Este transfuguismo religioso, ya que se convirtió primero de protestante en católico y después de católico en protestante, hizo de él un creyente heterodoxo que acabó uniéndose a la corriente del iluminismo, un movimiento místico que se centraba sobre todo en la iluminación interior inspirada directamente por el Creador.
Para llegar al descubrimiento de Dios
siempre pareció darle más importancia a lo que él llamaba la “religión natural”, que se basaba en la naturaleza y en la conciencia humana, que a la revelación bíblica.

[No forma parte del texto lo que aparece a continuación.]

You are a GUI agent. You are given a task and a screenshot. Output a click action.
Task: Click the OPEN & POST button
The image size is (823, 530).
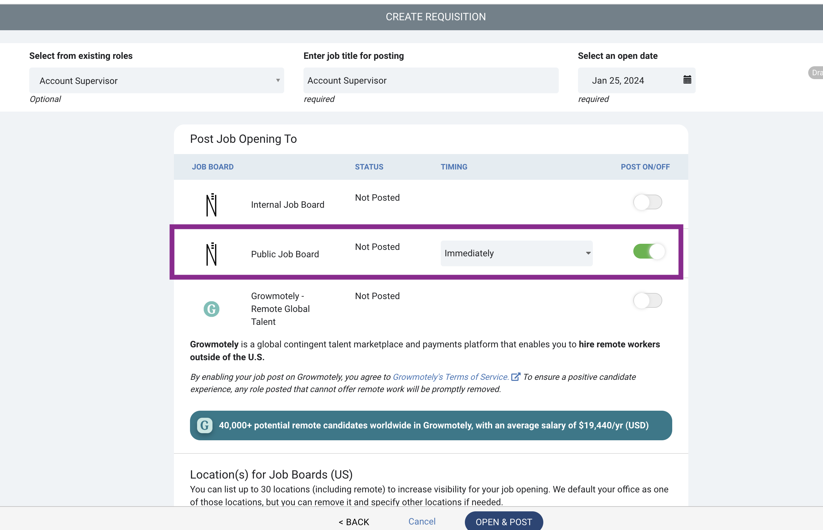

Los principales dogmas de fe de tal religión natural eran la existencia de Dios, deducida de la necesidad de una primera causa para el movimiento de la materia, y la espiritualidad del alma que garantizaba también su inmortalidad. Sin embargo, la gran variedad de creencias religiosas existentes en el mundo, así como la posibilidad de entender los milagros relatados en la Escritura como pruebas históricas de la fe e incluso la propia inspiración de la Biblia, constituyeron otras tantas piedras de tropiezo para Rousseau. En el
Emilio reflejó unas veces sus dudas y otras sus convicciones:
“Percibo a Dios por todas partes en sus obras; lo siento en mí, lo veo a mi alrededor, pero tan pronto como quiero contemplarlo en sí mismo, tan pronto como quiero buscar dónde está, qué es, cuál sea su sustancia, se me escapa, y mi espíritu turbado ya no percibe nada.” (Rousseau, 1998: 414).
No obstante, al comparar la muerte de Cristo con la de Sócrates llegó a la siguiente conclusión:
“La muerte de Sócrates filosofando tranquilamente con sus amigos es la más dulce que se pueda desear; la de Jesús expirando en los tormentos, injuriado, burlado, maldecido por todo un pueblo es la más horrible que se pueda temer; ... Sí, si la vida y la muerte de Sócrates son de un sabio, la vida y la muerte de Jesús son de un Dios. ¿Diremos que la historia del Evangelio ha sido inventada a capricho? Amigo mío, no es así como se inventa, y los hechos de Sócrates, de los que nadie duda, están menos atestiguados que los de Jesucristo.” (Rousseau, 1998: 461).
Esta ambivalencia en sus apreciaciones es la que le motivó a decir que era cristiano pero “a su manera”.
También resultan interesantes ciertas reflexiones acerca de la oración personal:
“Medito sobre el orden del universo, no para explicarlo mediante vanossistemas, sino para admirarlo sin cesar, para adorar al sabio autor que en él se deja sentir. Converso con él, inundo todas mis facultades de su esencia divina; me enternezco con sus beneficios, lo bendigo por sus dones, pero no le ruego. ¿Qué le pediría? ¿Que cambiase para mí el curso de las cosas, que hiciera milagros en mi favor? Yo, que debo amar por encima de todo el orden establecido por su sabiduría y mantenido por su providencia, ¿he de querer que se turbe por mí ese orden? No, ese voto temerario merecería ser más bien castigado que escuchado. No le pido tampoco el poder de obrar bien: ¿por qué pedirle lo que me ha dado? ¿No me ha dado la conciencia para amar el bien, la razón para conocerlo, la libertad para elegirlo? Si hago el mal no tengo excusa; lo hago porque lo quiero; pedirle cambiar mi voluntad es pedirle lo que él me pide; es querer que él haga mi trabajo, y que yo recoja su salario; ... ¡Dios clemente y bueno! ... el supremo deseo de mi corazón es que tu voluntad se haga.” (Rousseau, 1998: 439).
Quizá aquí Rousseau no tuvo suficientemente en cuenta que, a pesar de la dificultad de la oración reconocida ya en el Nuevo Testamento por los discípulos de Jesús en su petición: “enséñanos a orar” y por el apóstol Pablo: “qué hemos de pedir como conviene, no lo sabemos”, es sin embargo el Espíritu Santo quien ora en los cristianos.
Es su poder el que ofrece la ayuda necesaria al creyente para que la oración sea posible y pueda conectar con el lenguaje divino, llegando así a la misma presencia de Dios (Ro. 8:26). Además Jesús exhortó a los discípulos a pedir “en su nombre”, y esta credencial es susceptible también de abrir los oídos del cielo.
Como escribió Oscar Cullmann: “Dios no necesita de nuestra oración, pero la
quiere para acoger a las criaturas en su voluntad de amor” (Cullmann, O.
La oración en el Nuevo Testamento, Sígueme, Salamanca, 1999: 231).